Diaphragm cell having uniform and minimum spacing between the anodes and cathodes

A diaphragm cell is provided having a continuous net between the anodes and the diaphragm. The continuous net permits the minimum anode-cathode spacing to be employed while maintaining uniform anode-cathode spacing throughout the cell. In addition, the diaphragm is retained and prevented from adhering to the surface of the anodes. Employing the diaphragm cell of the present invention in the electrolysis of aqueous alkali metal halide brines results in lower electrical energy requirements and reduced operating costs.

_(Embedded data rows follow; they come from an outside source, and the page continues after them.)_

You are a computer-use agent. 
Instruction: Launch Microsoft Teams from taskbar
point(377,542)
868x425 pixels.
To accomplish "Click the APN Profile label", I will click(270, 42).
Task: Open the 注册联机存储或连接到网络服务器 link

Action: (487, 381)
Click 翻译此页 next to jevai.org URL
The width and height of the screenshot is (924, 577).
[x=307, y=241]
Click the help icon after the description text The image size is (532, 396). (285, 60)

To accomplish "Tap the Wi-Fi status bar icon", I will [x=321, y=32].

This invention relates to electrolytic cells for the electrolysis of 
aqueous salt solutions. More particularly, this invention relates to 
electrolytic diaphragm cells for the electrolysis of aqueous alkali metal 
chloride solutions. 
Diaphragm-type electrolytic cells are known in the prior art which employ a 
screen or net between the diaphragm and the electrodes. For example, 
British Pat. No. 1,336,225, issued Nov. 7, 1973, to Nippon Soda Co., Ltd., 
teaches the use of a supporting net between the diaphragm and each cathode 
which is electrically connected to the cathode and which retains the 
diaphragm. Should the diaphragm tend to swell excessively during cell 
operation, a net may be placed between the diaphragm and the anode. 

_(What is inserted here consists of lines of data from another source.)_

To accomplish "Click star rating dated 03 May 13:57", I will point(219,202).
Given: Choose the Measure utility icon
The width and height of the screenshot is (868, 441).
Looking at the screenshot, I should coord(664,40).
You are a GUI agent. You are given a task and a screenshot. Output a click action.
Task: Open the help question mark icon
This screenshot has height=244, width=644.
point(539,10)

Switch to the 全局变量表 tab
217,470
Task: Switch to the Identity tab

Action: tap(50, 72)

U.S. Pat. No. 2,944,956, issued July 12, 1960, to R. D. Blue et al employs 
a perforated sheet or screen between the diaphragm and the anode. The 
anode is composed of a graphite block as the back section, composite 
particles of graphite or carbon as the front section adjacent to the 
screen and having elements to electrically connect the blocks and the 
particles. The screen is sized to prevent the graphite particles from 
plugging the porous diaphragm and has openings between 1/4 and 1/2 inch 
along the greater dimension. During cell operation, brine flows up through 
the graphite particles. The anode is designed so that erosion due to brine 
and gas flow occurs primarily on the graphite particles, thus reducing the 
frequency of replacement of the graphite block. The spacing between the 
graphite block and the screen is a minimum of about 3/4 of an inch. When 
the cell is operated to electrolyze alkali metal chloride brines, the 
graphite particles are eroded, particularly by the formation of O.sub.2. 
Other graphite particles are fed into the cell as replacements. It is 
difficult, however, to maintain high and consistent current efficiency 
ratings because of the problems in replacing the graphite particles. 

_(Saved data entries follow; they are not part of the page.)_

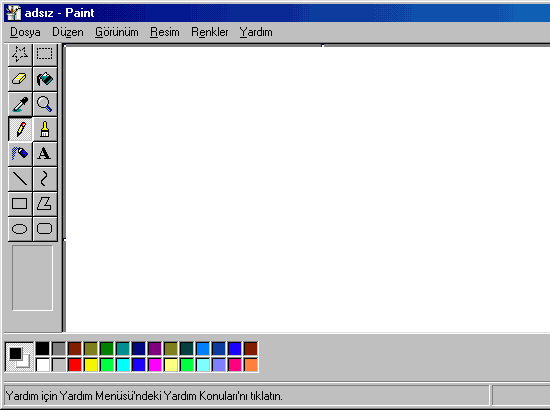Select the straight Line tool
This screenshot has height=410, width=550.
click(20, 179)
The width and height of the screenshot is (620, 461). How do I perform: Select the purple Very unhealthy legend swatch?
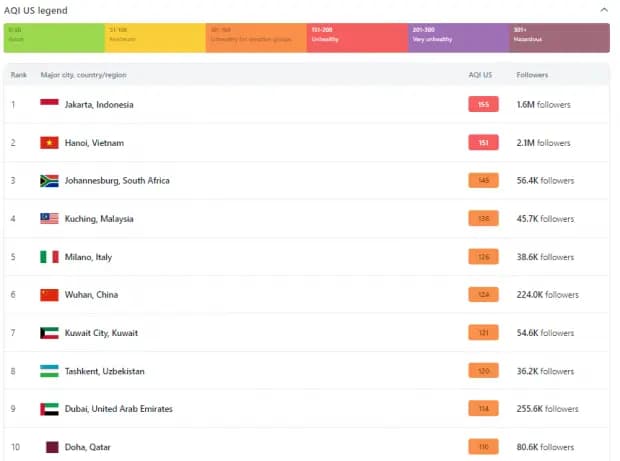(458, 38)
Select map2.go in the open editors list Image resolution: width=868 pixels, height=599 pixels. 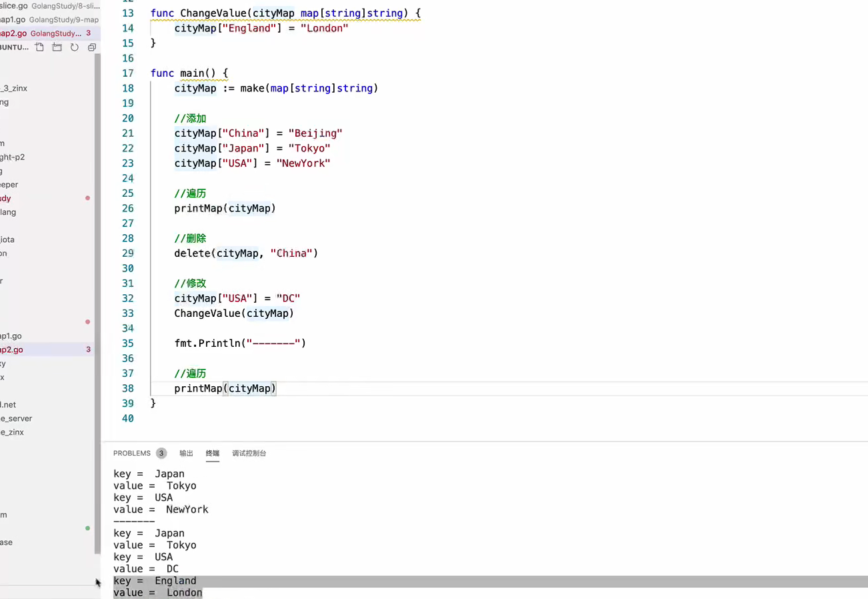click(13, 33)
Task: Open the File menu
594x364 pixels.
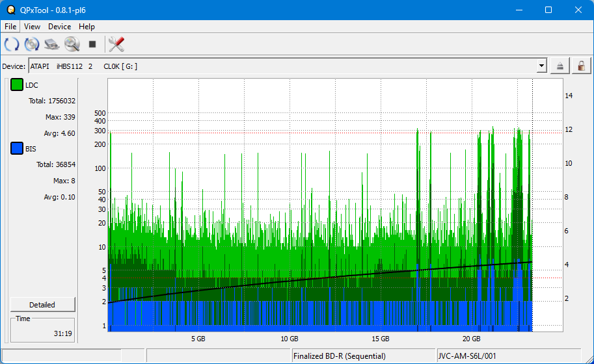Action: click(10, 27)
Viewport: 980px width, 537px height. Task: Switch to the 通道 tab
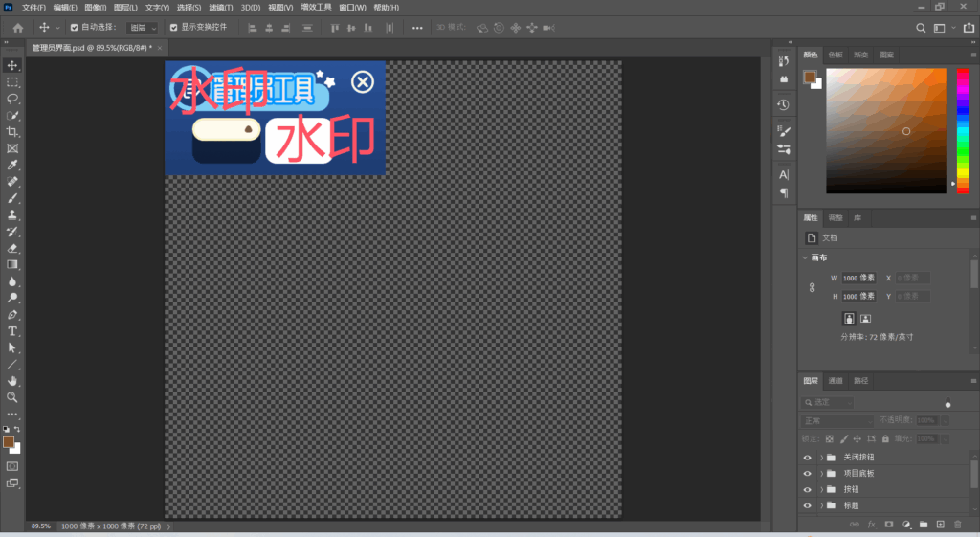pos(835,381)

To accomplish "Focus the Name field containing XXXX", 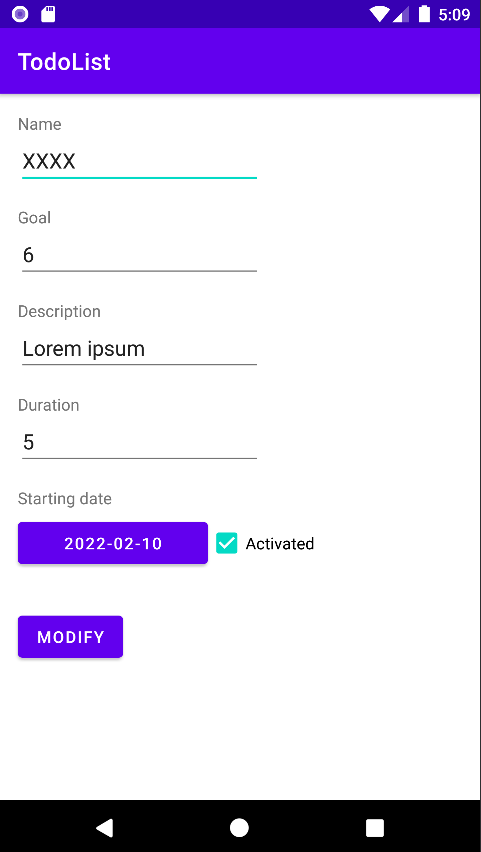I will pos(139,162).
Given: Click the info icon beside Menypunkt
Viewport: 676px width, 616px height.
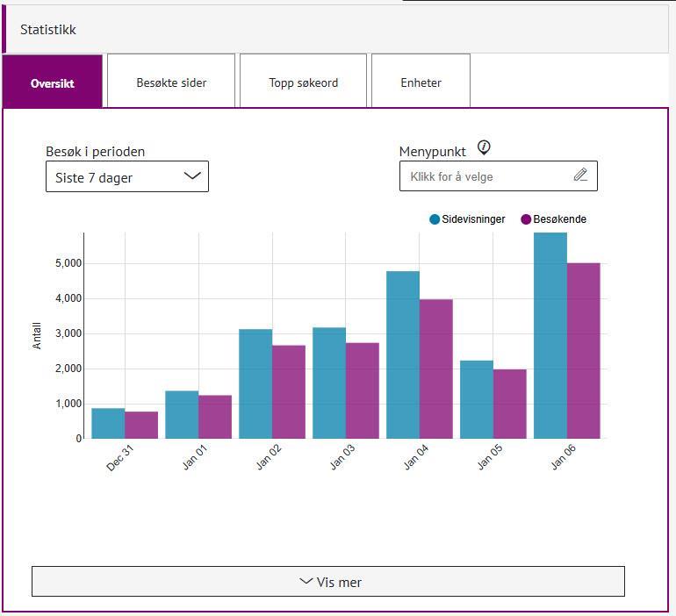Looking at the screenshot, I should [x=484, y=147].
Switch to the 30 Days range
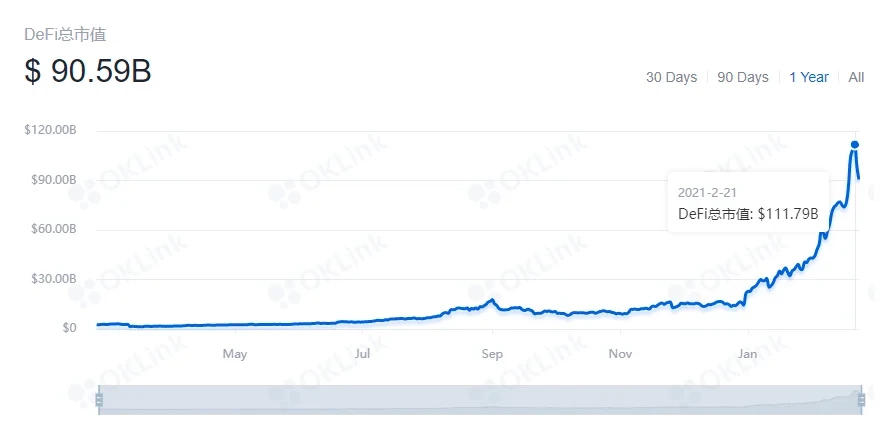Image resolution: width=896 pixels, height=437 pixels. [x=671, y=77]
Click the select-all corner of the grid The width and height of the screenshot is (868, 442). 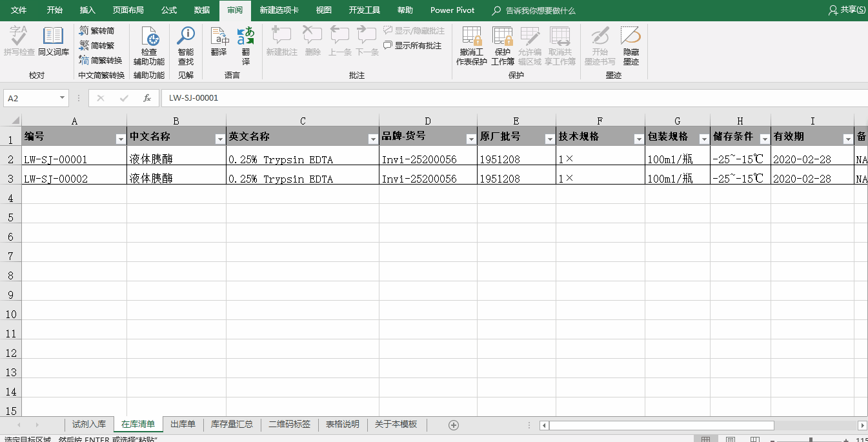click(11, 121)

Therefore, there is a need for an electrolytic diaphragm cell in which the 
diaphragm is retained and prevented from adhering to the anodes while 
providing a minimum and uniform spacing between the anodes and the 
diaphragm and the anodes and cathodes. 
It is an object of the present invention to provide a diaphragm cell having 
uniform spacing between the anodes and the diaphragm. 
Another object of the present invention is to provide a diaphragm cell in 
which the diaphragm is effectively prevented from adhering to the anodes. 
A further object of the present invention is to provide a diaphragm cell 
having a minimum spacing between the anode and the cathode. 
These and other objects of the invention are accomplished in an 
electrolytic diaphragm cell comprising a cell body, an anode assembly 
having a plurality of foraminous metal anodes, a first section, and means 
of attaching the anodes to the first section, a cathode assembly having a 
plurality of foraminous metal cathodes, a second section, and means of 
attaching the cathodes to the second section, a diaphragm deposited on the 
cathodes, the first section and the second section being sealingly 
attached to the cell body. A continuous net is interposed between and 
contacting the anodes and the diaphragm. The net spaces apart the anodes 
and the diaphragm by a uniform distance. 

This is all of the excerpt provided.